D’ici 4 mois, les médecins de ville pourront mieux accompagner leur patient en fin de vie. Ils auront le droit d'administrer du Midazolam, un puissant sédatif dont l'usage était jusque-là autorisé uniquement en milieu hospitalier. En Bourgogne, médecins et associations émettent des réserves
Mourir à domicile plutôt qu’à l’hôpital, c’est une volonté exprimée par de nombreux patients auprès des professionnels de santé.
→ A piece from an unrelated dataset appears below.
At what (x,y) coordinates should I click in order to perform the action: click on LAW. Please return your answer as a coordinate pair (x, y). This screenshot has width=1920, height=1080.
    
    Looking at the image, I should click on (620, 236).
D'ici quatre mois, le midazolam, un puissant sédatif jusqu'ici réservé à un usage hospitalier, sera disponible dans les pharmacies de ville pour les « médecins qui prennent en charge des patients en fin de vie à leur domicile ». La Haute autorité de santé (HAS) avait publié ce lundi une recommandation en ce sens. Car si la loi autorise en théorie la « sédation profonde et continue jusqu’au décès » à domicile, les traitements utilisés pour la mettre en œuvre sont aujourd’hui très difficiles d’accès hors de l’hôpital. Le ministère de la santé a aussitôt donné son accord. L'annonce a été faite ce lundi 10 février.
"Un parcours de soins à respecter"
Depuis la mise en place de la loi Claeys-Leonetti sur la fin de vie, en février 2016, de nombreux médecins réclamaient de pouvoir prescrire et administrer la sédation profonde aux patients qui le souhaitent. Pour Aurélien Vaillant, médecin généraliste du syndicat MG France et président du GPSPB (Groupement des Professionnels de Pays Beaunois), il s’agit d’une avancée. « Sur des situations ponctuelles, cela peut permettre d’éviter une hospitalisation lorsque le patient la refuse ». Néanmoins, le professionnel de santé insiste : « l’administration du midazolam doit se faire au cas par cas. C’est un élément du puzzle mais cela ne fait pas tout. Nous devons répondre à une détresse physique mais également psychologique ».
La loi impose que la décision de mettre en œuvre cette sédation profonde soit prise de façon collégiale, une condition plus difficile à remplir pour les médecins de ville, d'autant plus dans les déserts médicaux où les structures d'hospitalisation à domicile ne sont parfois pas disponibles. Sur ce point, la HAS rappelle que son guide « parcours de soins » paru en 2018 prévoit de respecter cette obligation de collégialité en organisant une réunion avec une équipe de soins palliatifs pluri professionnelle et en faisant intervenir l'avis d'au moins un médecin extérieur.
"Gare à la banalisation"
Si pour de nombreux médecins de ville, cette nouvelle disposition se présente comme une avancée dans l’accompagnement des patients en fin de vie, il s’agit de l’appliquer dans le cadre d’un parcours sécurisé. « Il est important que les médecins bénéficient d'une formation sur les indications et sur les modalités du midazolam » explique Véronique Alavoine, chef du service de soins palliatifs de la Mirandière à Quetigny. Elle accueille cette annonce du ministère de la santé avec une certaine réserve et craint une banalisation dans le recours à ce type de sédation. « Il faut prendre gare à la solution de facilité. En situation de crise pour le patient et sa famille, la précipitation est toujours un ennemi. Chaque cas est différent. Il s’agit d’adopter une démarche collégiale et interdisciplinaire avant l’usage en dernier recours du midazolam ».
Apaiser la souffrance des patients en fin de vie en leur apportant un soutien, c’est la mission que se fixe quotidiennement la soixantaine de bénévoles au sein de l’association JAMALV (Jusqu’à la mort accompagner la vie) à Dijon. Pour sa présidente, Dominique Barrière, cette autorisation du gouvernement donnée aux médecins est une avancée dans la loi Claeys-Leonetti. « Bien souvent, les bénévoles sont confrontés à des patients qui refusent d’aller en EHPAD. Ils doivent alors faire face à des situations de crise très compliquées. Si la possibilité est donnée aux patients de pouvoir rester et mourir à leur domicile comme ils le souhaitent, alors pour nous, c’est forcément une avancée qui va dans le bon sens ».
La construction du prochain plan de développement des soins palliatifs, évoqué par Agnès Buzyn début janvier, sera finalisée "avant la fin du premier semestre" a annoncé le ministère de la santé. D’après l’Institut national de la statistique et des études économiques, seulement une personne sur quatre décède à son domicile en France. Là où elles seraient aujourd’hui 80 % à le souhaiter.